RT-Exklusiv-Interview zum Anschlag in Sankt Petersburg: „Alles deutet auf Terroristen in Syrien hin"

RT-Exklusiv-Interview zum Anschlag in Sankt Petersburg: „Alles deutet auf Terroristen in Syrien hin"
Russland wird nach dem Anschlag in der U-Bahn von Sankt Petersburg die Drahtzieher und deren Ursprung in Syrien suchen. Dies hat der Professor für Politikwissenschaften an der staatlichen Universität von Moskau, Doktor Kerim Has, im Interview mit RT Deutsch erklärt. Russische Regierungsstellen haben sich bisher mit Verweisen auf Tatverdächtige zurückgehalten und auf laufende Untersuchungen verwiesen.

von Ali Özkök

Welche Gruppierung könnte hinter dem Anschlag mit derzeit zehn Toten in Sankt Petersburg stehen?

Explosion in U-Bahn in Sankt Petersburg - mehrere Verletzte

Die Wahrscheinlichkeit, dass hinter dem Angriff eine syrische Gruppierung steht, ist im Falle der Explosionen in der U-Bahn von Sankt Petersburg groß. In diesem Zusammenhang gibt es zwei Möglichkeiten: Es war die Terrormiliz „Islamischer Staat“ oder es war eine Rebellengruppe aus Nordwestsyrien, die von Russland und anderen Staaten als terroristisch eingestuft wird.

Gibt es Parallelen zu anderen Anschlägen, die zu terroristischen Gruppen in Syrien zurückzuführen sind?

Die Art des Anschlags, dass gezielt Zivilisten mit einer Splitterbombe ins Visier genommen werden, erinnert stark an die Praktik des „Islamischen Staates“, die wir schon in anderen Ländern wie der Türkei beobachteten.

Warum verübt eine Gruppe solch einen Anschlag?

Der IS verliert in Syrien und Irak zuletzt deutlich an struktureller Macht, was es auf eine Organisation reduziert und radikalisiert. Der IS könnte mit dieser Initiative ein Ausrufezeichen setzen wollen.

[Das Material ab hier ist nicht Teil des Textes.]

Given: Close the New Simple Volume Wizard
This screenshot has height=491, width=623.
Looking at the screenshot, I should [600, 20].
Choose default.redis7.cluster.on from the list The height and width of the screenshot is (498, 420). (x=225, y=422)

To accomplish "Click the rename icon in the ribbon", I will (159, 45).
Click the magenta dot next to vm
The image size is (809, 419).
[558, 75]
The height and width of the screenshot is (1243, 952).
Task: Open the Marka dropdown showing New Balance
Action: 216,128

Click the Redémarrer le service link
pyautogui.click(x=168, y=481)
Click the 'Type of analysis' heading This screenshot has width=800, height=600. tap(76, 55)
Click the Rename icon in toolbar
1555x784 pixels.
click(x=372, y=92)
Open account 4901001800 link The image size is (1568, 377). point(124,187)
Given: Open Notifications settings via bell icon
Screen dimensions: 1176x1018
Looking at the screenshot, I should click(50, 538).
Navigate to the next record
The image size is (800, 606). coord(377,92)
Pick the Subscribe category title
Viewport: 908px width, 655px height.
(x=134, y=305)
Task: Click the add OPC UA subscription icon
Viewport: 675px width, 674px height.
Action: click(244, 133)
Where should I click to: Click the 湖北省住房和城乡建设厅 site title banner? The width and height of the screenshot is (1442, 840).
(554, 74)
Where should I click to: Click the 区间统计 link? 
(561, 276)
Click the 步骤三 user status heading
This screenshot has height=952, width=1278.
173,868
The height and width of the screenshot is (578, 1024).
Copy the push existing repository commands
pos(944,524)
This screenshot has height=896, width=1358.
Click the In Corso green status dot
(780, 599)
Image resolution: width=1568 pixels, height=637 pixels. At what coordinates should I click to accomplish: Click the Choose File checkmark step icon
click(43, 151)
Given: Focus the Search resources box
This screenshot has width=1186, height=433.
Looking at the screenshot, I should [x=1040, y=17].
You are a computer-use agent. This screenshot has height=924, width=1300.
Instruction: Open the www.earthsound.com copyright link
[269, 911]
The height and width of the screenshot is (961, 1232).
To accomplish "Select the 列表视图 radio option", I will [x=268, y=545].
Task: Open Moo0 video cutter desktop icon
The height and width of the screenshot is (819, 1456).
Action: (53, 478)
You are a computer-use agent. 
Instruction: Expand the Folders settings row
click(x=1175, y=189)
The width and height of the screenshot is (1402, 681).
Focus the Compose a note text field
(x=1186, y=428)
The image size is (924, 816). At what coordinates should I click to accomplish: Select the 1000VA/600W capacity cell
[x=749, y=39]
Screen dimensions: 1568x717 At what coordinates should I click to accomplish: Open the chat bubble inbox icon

Welche Folgen könnte der Bombenangriff für Russlands Militärkampagne in Syrien haben?

Sollte sich der IS als Drahtzieher entpuppen, dann wird das dazu führen, dass sich Russland aktiv an den Operationen gegen die selbsternannte Hauptstadt des IS, in Rakka, beteiligen wird. Die Wahrscheinlichkeit, dass Moskau eine enge Zusammenarbeit mit den USA und kurdischen Kräften der PYD eingeht, ist groß. Russland wird ein Zeichen setzen wollen.

Wenn sich andere Elemente hinter dem Anschlag verbergen, die auf die Rebellenhochburg im nordwestlichen Idlib zurückzuführen sind, dann wird Russland seine laufenden Luftangriffe anziehen. Die Rebellenprovinz Idlib, in der sich auch islamistische Rebellen wie die Gruppierung Hayat Tahrir Sham aufhalten, ist dann nicht mehr sicher. Das russische Militär wird mit großer Wahrscheinlichkeit eine Operation vorantreiben.

Bedeutet es, dass Russland sein Engagement in Syrien militärisch ausbaut?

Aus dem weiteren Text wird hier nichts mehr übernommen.